His watch said it was 7:02pm, with less than fifteen minutes left, and Harry tried to remember if there were any other sharp things in his pouch that needed destroying, and felt another fit of tears welling up. If only, when his Time-Turner opened, he could go back and prevent -

And that was when Harry realized he was being silly.

It wasn't the first time he'd been locked in a room.

Professor McGonagall had already told him the correct way to do this.

...she'd also told him not to use the Time-Turner for this sort of thing.

Would Professor McGonagall realize that this occasion really did warrant a special exception? Or just take away the Time-Turner entirely?

Harry gathered up all his things, all the evidence, into his pouch. A Scourgify took care of the vomit on the floor, though not the sweat that had soaked his robes. He left the overturned desks overturned, it wasn't important enough to be worth doing with one hand.

When he was done, Harry glanced down at his watch. 7:04pm.

And then Harry waited. Seconds passed, feeling like years.

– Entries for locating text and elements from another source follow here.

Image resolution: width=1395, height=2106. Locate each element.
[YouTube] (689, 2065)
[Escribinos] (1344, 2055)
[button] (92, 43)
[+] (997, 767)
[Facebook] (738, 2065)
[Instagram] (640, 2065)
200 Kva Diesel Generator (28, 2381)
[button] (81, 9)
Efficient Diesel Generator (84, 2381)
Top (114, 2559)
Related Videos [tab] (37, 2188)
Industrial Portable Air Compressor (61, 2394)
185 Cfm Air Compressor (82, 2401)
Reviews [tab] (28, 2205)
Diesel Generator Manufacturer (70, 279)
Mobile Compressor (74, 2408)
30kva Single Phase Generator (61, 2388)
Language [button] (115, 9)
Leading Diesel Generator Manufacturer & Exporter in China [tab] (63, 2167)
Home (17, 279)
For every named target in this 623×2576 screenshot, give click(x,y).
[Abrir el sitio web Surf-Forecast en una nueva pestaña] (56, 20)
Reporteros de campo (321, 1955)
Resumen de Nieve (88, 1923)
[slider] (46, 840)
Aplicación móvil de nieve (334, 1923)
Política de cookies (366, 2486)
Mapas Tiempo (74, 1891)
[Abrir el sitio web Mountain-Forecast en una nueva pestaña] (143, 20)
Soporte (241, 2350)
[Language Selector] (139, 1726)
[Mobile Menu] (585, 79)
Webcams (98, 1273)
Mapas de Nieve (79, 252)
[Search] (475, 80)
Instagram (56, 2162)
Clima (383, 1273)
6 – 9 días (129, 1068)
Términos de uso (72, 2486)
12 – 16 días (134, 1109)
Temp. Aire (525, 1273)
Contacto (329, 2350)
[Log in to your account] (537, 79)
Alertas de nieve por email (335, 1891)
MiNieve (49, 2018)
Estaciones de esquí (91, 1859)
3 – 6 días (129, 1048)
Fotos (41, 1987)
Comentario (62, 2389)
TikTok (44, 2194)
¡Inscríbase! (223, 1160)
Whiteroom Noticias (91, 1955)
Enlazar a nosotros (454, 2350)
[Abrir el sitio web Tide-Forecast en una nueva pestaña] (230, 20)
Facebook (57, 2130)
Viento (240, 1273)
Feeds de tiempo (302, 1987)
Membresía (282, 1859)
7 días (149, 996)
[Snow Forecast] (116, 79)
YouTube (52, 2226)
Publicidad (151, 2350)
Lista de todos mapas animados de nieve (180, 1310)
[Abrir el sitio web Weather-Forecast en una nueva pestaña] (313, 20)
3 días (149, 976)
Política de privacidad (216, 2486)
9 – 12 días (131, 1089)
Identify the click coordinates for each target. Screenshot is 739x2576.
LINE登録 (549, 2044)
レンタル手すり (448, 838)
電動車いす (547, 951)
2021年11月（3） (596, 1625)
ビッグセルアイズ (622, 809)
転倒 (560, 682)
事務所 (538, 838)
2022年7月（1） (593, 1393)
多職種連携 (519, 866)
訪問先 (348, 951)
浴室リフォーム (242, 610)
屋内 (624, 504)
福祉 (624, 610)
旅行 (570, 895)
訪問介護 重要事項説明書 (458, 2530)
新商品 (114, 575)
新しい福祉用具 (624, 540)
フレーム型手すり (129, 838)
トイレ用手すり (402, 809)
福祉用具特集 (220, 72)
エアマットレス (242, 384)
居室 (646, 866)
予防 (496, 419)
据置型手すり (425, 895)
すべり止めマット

At 7:07pm, the door opened.

Professor Flitwick's puff-bearded face looked rather concerned. "Are you all right, Harry?" said the squeaky voice of Ravenclaw's Head of House. "I got a note saying you'd been locked in here -"

Chapter 24: Machiavellian Intelligence Hypothesis

J. K. Rowling coils and strikes, unseen; Orca circles, hard and lean.

Act 3:

Draco waited in a small windowed alcove he'd found near the Great Hall, stomach churning.

There would be a price, and it would not be small. Draco had known that as soon as he'd woken up and realized that he didn't dare enter the Great Hall for breakfast because he might see Harry Potter there and Draco didn't know what would happen after that.